JokerAndTheQueen · 01/08/2023 20:42

@Chickenkeev I am sorry to hear you were traumatised by someone who should have protected you. The blame and shame still lies with him even in death. You were the victim and it was never for you to "protect yourself". He should have been a better human and a better father. I suspect one of my abusers is dead and the others I will never see but my therapist still helped me shift those feelings. Any time you doubt whether you could have done things different or feel shame change your thought process to shame on him and he was the one to blame never you. He should have been better and he wasn't.

Chickenkeev · 01/08/2023 21:10

JokerAndTheQueen · 01/08/2023 20:42

@Chickenkeev I am sorry to hear you were traumatised by someone who should have protected you. The blame and shame still lies with him even in death. You were the victim and it was never for you to "protect yourself". He should have been a better human and a better father. I suspect one of my abusers is dead and the others I will never see but my therapist still helped me shift those feelings. Any time you doubt whether you could have done things different or feel shame change your thought process to shame on him and he was the one to blame never you. He should have been better and he wasn't.

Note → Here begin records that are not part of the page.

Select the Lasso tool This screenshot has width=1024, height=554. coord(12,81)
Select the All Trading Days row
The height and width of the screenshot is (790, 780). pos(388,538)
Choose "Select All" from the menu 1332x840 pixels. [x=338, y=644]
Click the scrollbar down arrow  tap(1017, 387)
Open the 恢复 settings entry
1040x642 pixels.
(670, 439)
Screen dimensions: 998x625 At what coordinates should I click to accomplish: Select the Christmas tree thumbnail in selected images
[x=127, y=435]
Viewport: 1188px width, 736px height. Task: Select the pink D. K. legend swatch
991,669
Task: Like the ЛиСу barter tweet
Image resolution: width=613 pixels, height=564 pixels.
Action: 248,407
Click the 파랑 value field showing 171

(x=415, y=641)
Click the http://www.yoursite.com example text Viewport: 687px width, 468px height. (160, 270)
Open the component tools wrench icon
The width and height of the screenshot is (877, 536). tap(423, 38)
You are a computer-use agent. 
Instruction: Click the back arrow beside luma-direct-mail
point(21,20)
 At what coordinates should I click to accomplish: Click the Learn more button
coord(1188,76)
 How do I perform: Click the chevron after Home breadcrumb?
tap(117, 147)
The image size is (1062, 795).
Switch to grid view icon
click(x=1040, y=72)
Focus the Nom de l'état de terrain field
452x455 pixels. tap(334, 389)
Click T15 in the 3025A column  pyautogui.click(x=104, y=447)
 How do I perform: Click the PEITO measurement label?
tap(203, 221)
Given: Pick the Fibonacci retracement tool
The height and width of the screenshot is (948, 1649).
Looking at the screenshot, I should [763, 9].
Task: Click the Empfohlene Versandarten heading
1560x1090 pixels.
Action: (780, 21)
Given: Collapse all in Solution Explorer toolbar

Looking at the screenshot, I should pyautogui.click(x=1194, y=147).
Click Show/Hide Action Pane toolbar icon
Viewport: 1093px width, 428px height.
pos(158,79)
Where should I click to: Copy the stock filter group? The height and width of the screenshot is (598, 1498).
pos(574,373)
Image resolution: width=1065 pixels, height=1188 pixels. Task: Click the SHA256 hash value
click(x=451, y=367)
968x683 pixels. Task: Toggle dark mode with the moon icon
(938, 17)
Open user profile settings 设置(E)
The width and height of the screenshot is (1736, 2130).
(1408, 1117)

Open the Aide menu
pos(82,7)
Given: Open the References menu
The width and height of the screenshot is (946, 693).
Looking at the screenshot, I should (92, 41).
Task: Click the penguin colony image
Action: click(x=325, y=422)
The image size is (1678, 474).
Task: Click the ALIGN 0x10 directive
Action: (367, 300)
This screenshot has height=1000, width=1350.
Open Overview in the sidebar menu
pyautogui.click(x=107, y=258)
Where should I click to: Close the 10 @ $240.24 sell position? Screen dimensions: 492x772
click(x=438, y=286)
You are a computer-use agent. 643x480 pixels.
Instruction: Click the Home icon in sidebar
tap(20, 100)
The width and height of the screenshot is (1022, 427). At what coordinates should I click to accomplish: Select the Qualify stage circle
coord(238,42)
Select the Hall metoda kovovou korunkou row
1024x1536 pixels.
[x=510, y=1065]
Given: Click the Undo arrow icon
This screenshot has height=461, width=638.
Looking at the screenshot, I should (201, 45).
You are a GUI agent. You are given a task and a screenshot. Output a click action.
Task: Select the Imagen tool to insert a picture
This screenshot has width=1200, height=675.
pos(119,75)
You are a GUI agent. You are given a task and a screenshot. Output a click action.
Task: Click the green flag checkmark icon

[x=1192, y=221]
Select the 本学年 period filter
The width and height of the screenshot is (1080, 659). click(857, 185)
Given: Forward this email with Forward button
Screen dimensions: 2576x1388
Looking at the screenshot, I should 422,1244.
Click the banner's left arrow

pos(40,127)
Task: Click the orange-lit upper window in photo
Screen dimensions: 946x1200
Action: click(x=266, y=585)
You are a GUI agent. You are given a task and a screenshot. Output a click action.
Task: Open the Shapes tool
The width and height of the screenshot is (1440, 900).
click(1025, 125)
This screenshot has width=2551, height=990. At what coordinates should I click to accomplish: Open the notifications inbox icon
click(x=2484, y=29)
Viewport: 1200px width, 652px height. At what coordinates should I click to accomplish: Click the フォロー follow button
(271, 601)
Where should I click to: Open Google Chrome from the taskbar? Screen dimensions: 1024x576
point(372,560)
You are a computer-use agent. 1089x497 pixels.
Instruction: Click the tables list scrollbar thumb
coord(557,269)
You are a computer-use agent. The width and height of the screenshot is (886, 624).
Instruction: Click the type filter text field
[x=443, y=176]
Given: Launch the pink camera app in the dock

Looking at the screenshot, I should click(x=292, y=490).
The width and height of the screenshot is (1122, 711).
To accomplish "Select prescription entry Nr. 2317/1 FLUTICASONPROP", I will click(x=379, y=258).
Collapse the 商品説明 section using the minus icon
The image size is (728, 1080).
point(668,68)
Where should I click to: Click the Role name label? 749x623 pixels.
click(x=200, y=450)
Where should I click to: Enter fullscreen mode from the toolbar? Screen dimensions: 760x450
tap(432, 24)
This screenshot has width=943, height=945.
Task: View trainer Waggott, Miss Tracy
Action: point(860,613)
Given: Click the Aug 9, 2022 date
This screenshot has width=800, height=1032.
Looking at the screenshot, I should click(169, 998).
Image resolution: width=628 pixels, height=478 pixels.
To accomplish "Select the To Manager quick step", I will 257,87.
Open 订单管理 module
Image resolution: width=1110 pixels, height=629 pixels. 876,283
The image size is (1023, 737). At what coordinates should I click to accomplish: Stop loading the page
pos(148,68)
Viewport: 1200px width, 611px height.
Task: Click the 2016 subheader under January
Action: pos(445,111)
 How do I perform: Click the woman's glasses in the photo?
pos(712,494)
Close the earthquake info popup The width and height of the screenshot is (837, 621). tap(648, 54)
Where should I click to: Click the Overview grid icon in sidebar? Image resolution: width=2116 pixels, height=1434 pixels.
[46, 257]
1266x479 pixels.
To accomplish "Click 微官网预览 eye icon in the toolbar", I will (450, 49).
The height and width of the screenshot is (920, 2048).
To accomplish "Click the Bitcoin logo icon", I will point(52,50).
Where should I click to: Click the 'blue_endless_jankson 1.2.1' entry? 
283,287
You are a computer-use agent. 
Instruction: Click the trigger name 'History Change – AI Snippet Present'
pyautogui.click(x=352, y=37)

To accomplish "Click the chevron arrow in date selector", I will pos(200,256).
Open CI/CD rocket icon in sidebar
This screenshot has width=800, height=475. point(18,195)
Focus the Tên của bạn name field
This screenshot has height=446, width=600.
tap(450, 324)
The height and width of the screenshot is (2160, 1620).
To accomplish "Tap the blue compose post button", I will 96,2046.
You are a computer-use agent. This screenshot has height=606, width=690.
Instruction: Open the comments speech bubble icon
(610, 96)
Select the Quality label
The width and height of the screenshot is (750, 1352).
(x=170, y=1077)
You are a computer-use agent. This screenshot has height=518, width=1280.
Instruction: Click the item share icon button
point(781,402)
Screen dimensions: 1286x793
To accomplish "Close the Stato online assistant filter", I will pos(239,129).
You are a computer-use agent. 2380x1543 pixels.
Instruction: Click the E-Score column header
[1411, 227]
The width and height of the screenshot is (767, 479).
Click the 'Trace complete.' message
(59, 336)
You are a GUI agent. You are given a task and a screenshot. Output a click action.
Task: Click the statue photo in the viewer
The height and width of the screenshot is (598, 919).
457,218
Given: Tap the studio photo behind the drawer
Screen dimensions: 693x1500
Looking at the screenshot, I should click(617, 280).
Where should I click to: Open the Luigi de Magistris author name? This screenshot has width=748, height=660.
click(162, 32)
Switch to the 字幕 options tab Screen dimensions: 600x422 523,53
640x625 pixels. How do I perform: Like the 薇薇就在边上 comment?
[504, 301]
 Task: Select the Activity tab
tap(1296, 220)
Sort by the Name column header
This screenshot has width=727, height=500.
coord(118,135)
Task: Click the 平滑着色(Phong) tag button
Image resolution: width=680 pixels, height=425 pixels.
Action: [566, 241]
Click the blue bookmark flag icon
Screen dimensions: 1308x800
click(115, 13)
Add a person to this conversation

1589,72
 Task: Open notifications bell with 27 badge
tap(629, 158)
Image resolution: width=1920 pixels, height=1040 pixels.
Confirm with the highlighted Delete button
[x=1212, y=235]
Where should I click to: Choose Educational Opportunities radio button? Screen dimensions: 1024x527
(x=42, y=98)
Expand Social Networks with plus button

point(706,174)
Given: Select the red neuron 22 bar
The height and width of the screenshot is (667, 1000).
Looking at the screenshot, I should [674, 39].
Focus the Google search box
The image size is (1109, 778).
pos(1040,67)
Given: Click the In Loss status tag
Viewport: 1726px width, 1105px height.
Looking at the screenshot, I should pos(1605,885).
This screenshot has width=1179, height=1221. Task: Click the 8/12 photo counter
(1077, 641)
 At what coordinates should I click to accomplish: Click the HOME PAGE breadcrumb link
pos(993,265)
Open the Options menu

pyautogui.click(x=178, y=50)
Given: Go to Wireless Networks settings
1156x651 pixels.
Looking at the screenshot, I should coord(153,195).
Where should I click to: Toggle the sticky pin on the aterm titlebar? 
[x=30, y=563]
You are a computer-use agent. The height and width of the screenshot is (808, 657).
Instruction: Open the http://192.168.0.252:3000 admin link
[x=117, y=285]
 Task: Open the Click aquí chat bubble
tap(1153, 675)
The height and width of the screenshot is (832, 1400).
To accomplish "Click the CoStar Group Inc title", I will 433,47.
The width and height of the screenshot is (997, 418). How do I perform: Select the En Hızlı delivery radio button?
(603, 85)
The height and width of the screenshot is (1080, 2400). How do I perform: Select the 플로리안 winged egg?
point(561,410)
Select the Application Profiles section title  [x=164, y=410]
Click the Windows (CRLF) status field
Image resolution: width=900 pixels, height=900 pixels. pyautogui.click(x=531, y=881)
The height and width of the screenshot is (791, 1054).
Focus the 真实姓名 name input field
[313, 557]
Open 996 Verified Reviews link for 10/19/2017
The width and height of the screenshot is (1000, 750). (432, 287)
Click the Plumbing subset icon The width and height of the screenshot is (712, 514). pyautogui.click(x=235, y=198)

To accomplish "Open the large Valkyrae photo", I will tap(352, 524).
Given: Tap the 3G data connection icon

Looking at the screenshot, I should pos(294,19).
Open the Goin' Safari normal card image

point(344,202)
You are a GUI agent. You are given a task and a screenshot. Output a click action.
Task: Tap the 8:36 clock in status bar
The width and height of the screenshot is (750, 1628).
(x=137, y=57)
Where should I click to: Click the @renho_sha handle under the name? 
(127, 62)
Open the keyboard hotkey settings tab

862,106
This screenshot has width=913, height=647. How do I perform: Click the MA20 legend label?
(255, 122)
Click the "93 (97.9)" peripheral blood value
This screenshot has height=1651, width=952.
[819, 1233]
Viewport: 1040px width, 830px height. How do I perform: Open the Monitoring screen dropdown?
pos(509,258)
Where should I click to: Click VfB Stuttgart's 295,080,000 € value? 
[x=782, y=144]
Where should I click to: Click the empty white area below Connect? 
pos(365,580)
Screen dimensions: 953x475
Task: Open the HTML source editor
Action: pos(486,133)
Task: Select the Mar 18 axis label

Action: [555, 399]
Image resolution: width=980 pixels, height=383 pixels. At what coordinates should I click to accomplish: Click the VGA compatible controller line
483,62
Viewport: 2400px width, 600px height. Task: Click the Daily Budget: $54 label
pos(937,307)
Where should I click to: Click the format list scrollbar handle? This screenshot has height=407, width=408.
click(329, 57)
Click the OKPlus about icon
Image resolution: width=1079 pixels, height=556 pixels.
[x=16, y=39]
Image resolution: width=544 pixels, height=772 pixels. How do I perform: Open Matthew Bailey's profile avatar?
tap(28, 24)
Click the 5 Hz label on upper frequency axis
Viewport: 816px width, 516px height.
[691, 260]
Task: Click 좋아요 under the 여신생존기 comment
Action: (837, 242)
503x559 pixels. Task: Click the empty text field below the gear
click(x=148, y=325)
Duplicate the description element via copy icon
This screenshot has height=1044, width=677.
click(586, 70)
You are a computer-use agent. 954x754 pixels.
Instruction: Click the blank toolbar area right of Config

Thank you so much. I'm shedding a tear here with your very kind words x

fuckanxiety · 02/08/2023 18:47

Whataretalkingabout · 01/08/2023 18:47

Hello OP@fuckanxiety , may I add this bit of advice?
Read about Internal Family Systems, by Dr Richard Schwartz who talks about Parts work and healing the inner child and allowing the true Self to express itself. His system explains we all have multiple personality parts and we can learn to get them to communicate in a healthy manner just like a healthy family. I think this may resonate with you.

I've heard of parts work and I like the idea in theory, it makes sense and is very interesting to read about. Unfortunately if I try to think of myself in relation to those ideas it makes me cringe myself inside out! I think that is part of the issue of having embarrassment or shame around trauma.

OP posts:
fuckanxiety · 02/08/2023 18:50

FuppingEll · 01/08/2023 18:48

I get what you are saying OP. I had a very abusive childhood and I don't talk about it at all, I think a part of me is afraid people would be like 'well I don't blame them' or wonder if I was defective somehow and that's why my parents couldn't love me. I just go for the shove it all in a box and dont think about it method of coping. I'm sure it's not healthy but it's all I have.

Some of this really chimes with me. I think I do quite well with shoving it in a box and it is only when something really forces me to think about it and it escapes the box then it affects me.

I don't think it is particularly healthy either but in a way if it allows us to function and look after ourselves and others in a healthy way, there is value in that?